原文抜粋 =>
全真言宗青年連盟 第30回記念結集東京大会

 これも仏さまのご利益、と思うほどの好天に恵まれた十一月二十六日と二十七日、中野の宝仙寺において全真言宗青年連盟第三十回記念結集は開催された。

 お釈迦さまが涅槃に入られたのち、お弟子さまがその教えを確認・研鑽するために始まった結集。今回も、お大師さまの教えを受け継いだ、真言僧侶が結集し、私たちにできることを確認しあう素晴らしい結集となった。



 「ともに歩むために」というテーマである今回は、私たち真言僧侶だけでなく、私たちを生かしてくれている、この地球とも、ともに歩むために「エコ」を目指した。
 大会の記念誌は再生紙だけでなく、有害な廃液を出さない水無し印刷で印刷され、インキは、米を精製する際に発生する米ぬか油を使用したライスインキを使用している。

[未加工レコード]
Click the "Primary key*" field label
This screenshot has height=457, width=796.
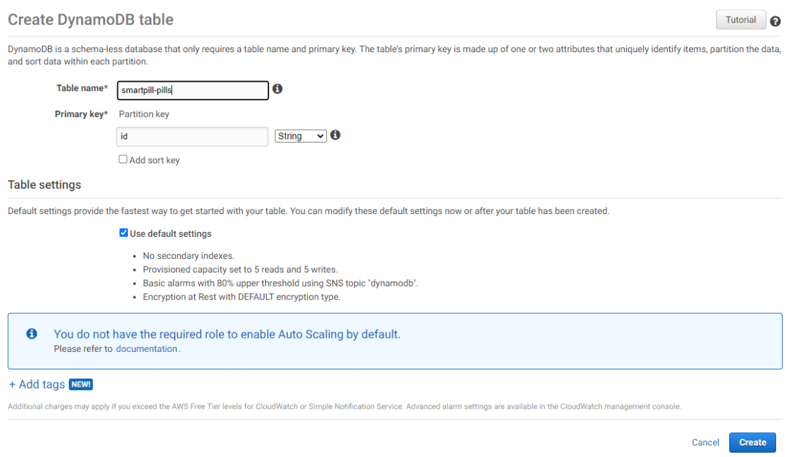coord(81,114)
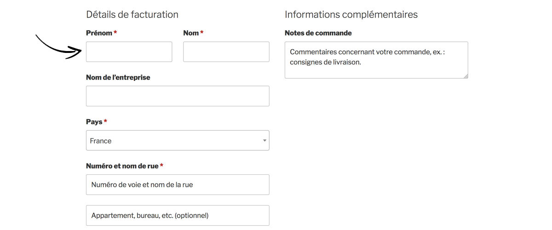Image resolution: width=552 pixels, height=230 pixels.
Task: Click inside the Notes de commande textarea
Action: click(x=376, y=60)
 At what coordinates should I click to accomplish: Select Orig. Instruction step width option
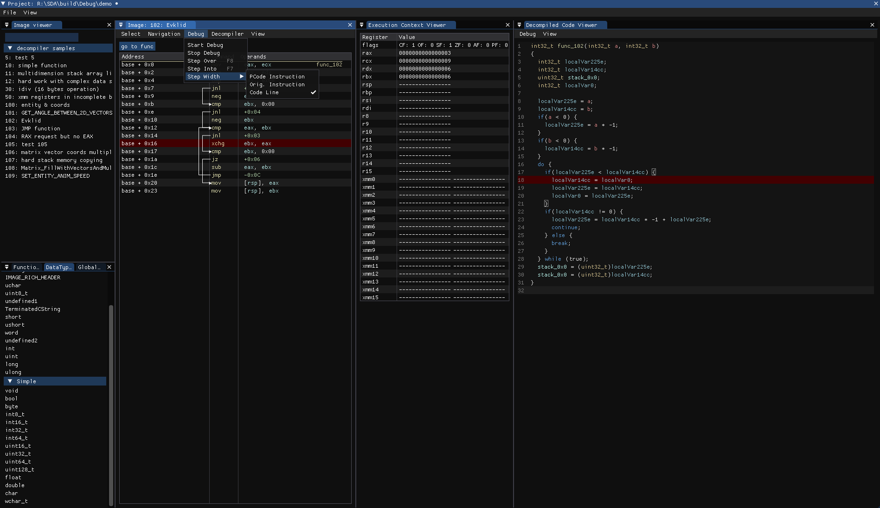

作業内容 =>
a) 大会記事に述べられている、記念誌の制作で環境に配慮して採られた工夫をすべて挙げてください。
b) 大会記事の最後の文に続けて、本文を書き継いでください。
上記の資料は本作業では使用しない。

各作業の解答 =>
a)
- 再生紙の使用
- 有害な廃液を出さない水無し印刷
- 米を精製する際に発生する米ぬか油を使ったライスインキの使用

b)
 また、記念品は、大量のデータを保存できるUSBメモリーやエコバックである。これらの技術も、今大会を通じて、広く共有することができれば、この地球とともに歩む大きな力になるだろう。

 お大師さまの教えのもと、結集した真言僧侶が心を一つにし、ともに歩む。このかけがえのない地球とともに歩むために。

 今大会に参加してくださった多くの諸大徳の皆さま、また快く会場を提供してくださった宝仙寺さま、京王プラザホテルさまに深く感謝申し上げます。誠にありがとうございました。

 

   「私たちにできること」
                  埼玉三号支所 宝泉寺 色摩真了

小春日和に恵まれた二日間に渡り、全青連第三十回記念結集東京大会に参加して参りました。
 大会テーマは「ともに歩むために」。

 「同行二人」という言葉は、解釈を広げれば「(私とあなたが)ともに歩む」と、捉えることができると常々考えておりました。であるとすれば「同行二人」を標榜する私たちにとって、全青連結集のテーマとしてこれ以上ふさわしいものがあるでしょうか。

 初日の宝仙寺様においては「ともに歩む」一つの象徴と言って良いでしょう、真言宗各派による合同法要が営まれ、京王プラザホテルにおいては参加者三百五十余名が「ともに歩む」ことを再確認しました。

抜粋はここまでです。